We're thrilled to welcome the return to cafe OTO of legendary musical autodidact Ghédalia Tazartès. This time Tazartès will present a live soundtrack to the 1922 film HAXAN - a documentary on the history of witchcraft - for a genuinely frightening audio-visual experience.
GHÉDALIA TAZARTÈS
Born in 1947 in Paris to Turkish parents, Tazartes has spent 30+ years within musical practice and experimentation, letting his musical work wander from chant to rhythm, from one voice to another. Utilising magnetic tape recorders, he paves the way for the electric and the vocal paths, between the muezzin psalmody and the screaming of a rocker. He traces vague landscapes where the mitre of the white clown, the plumes of the sorcerer, the helmet of a cop and Parisian an hydride collide into polyphonic ceremonies. Don’t become a black, an arab, a Tibetan monk, a jew, a woman or an animal but to feel all this stirring deep inside of you.

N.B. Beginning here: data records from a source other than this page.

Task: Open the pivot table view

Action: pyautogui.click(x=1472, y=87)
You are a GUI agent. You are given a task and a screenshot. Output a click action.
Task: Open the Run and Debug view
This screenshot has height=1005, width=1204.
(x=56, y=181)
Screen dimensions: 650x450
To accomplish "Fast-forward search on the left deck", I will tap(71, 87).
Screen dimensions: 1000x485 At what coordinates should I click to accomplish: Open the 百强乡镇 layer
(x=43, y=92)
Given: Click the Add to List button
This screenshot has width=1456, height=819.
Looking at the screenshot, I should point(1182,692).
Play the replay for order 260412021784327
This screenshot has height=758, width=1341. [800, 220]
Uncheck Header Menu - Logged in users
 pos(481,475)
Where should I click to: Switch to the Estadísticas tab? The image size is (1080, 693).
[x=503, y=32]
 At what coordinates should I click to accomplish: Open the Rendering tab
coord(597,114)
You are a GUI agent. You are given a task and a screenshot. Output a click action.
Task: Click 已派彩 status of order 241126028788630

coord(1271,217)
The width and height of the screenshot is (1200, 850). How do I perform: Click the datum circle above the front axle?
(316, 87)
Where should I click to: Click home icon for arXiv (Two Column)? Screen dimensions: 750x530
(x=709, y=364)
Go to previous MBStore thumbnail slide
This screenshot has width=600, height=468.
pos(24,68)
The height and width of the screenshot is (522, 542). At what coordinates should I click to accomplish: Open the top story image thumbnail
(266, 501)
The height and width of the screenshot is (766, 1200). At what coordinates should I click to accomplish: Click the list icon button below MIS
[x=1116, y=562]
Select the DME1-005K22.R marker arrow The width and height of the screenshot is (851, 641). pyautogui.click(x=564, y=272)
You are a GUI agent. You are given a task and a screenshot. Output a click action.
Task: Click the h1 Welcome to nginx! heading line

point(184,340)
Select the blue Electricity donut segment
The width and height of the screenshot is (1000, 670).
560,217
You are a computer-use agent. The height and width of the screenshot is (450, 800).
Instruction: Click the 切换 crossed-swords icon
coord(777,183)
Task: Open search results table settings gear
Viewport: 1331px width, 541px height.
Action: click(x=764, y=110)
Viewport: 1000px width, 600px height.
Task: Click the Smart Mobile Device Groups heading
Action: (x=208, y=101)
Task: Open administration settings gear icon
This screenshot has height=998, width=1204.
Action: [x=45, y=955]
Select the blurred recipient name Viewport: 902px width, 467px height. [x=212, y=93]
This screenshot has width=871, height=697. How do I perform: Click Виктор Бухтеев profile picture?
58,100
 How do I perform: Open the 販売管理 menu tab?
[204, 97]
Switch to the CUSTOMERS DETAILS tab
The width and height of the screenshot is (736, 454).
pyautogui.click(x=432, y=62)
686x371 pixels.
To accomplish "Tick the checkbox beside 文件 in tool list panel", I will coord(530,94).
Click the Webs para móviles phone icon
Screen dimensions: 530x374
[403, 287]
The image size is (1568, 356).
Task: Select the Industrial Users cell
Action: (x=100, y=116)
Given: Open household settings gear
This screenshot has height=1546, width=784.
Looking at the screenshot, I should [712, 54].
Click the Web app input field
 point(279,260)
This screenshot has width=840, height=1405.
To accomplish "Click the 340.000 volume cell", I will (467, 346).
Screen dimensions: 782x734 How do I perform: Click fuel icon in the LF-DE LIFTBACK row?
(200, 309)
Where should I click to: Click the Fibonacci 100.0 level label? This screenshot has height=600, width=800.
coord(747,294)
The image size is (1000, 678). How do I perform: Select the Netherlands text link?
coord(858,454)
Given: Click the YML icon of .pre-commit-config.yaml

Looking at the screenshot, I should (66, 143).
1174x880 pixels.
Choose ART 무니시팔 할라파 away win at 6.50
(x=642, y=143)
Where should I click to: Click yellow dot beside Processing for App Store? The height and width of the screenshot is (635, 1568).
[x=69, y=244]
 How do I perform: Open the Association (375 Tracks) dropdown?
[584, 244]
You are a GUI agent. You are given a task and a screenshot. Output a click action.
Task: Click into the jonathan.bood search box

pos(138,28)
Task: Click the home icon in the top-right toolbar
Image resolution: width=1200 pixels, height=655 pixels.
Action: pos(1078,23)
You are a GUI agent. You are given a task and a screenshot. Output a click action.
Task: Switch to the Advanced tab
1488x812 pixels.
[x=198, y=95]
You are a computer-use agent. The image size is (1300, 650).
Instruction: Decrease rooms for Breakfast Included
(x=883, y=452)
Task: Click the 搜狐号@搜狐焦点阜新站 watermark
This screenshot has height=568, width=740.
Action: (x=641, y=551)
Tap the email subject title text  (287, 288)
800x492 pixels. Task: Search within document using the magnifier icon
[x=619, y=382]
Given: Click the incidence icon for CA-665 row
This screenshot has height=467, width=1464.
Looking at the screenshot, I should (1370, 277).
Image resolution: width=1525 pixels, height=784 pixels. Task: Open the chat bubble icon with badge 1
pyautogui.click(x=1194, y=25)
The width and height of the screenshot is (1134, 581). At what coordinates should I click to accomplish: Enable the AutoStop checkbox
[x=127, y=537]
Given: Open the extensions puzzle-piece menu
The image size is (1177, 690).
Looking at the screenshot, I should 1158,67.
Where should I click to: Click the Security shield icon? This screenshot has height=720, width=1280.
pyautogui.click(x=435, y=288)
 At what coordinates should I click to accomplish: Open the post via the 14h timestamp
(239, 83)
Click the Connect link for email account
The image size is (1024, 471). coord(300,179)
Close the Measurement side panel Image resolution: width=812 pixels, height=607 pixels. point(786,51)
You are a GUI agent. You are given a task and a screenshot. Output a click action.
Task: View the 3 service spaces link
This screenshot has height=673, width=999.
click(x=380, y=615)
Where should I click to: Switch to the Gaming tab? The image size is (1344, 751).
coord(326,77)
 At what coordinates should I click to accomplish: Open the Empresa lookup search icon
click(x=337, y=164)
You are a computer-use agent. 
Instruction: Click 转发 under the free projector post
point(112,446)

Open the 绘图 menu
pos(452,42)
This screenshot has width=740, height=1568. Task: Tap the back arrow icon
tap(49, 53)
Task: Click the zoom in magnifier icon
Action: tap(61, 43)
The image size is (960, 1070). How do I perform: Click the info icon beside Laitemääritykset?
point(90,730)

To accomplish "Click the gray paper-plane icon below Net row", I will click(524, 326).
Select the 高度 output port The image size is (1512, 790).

Tazartès defies categorization. It switches from musique concrète to – existing or invented – ethnic music, from poetry to noise, or from loops and collages to sad and extremely beautiful tunes in a second, but it constantly is in flux and coherent.
Whilst he returned to live performance in 2004, his public appearances still remain exceptional events as anyone who saw him here in April this year will surely attest.
GHÉDALIA TAZARTÈS IN CONVERSATION WITH MARK HARWOOD OF PENULTIMATE PRESS
As part of an ongoing collaboration between Electra and OTOProjects, Tazartès will speak about his work and share music and sounds that have shaped his eclectic practice. He will be joined in conversation by Mark Harwood from Penultimate Press.
This will take place at Electra at 2pm. Tickets are £4 and include brunch.
Häxan is a documentary about the history of witchcraft, told in a variety of styles, from illustrated slideshow to dramatised events of alleged real-life events, right up to the early twentieth century (when the film was made, in 1922).
Grave robbing, torture, possessed nuns, and a satanic Sabbath: Benjamin Christensen’s legendary film uses a series of dramatic vignettes to explore the scientific hypothesis that the witches of the Middle Ages suffered the same hysteria as turn-of-the-century psychiatric patients.
Tazartes’ shamanic voice and talent for incantation make for a unique and frightening experience.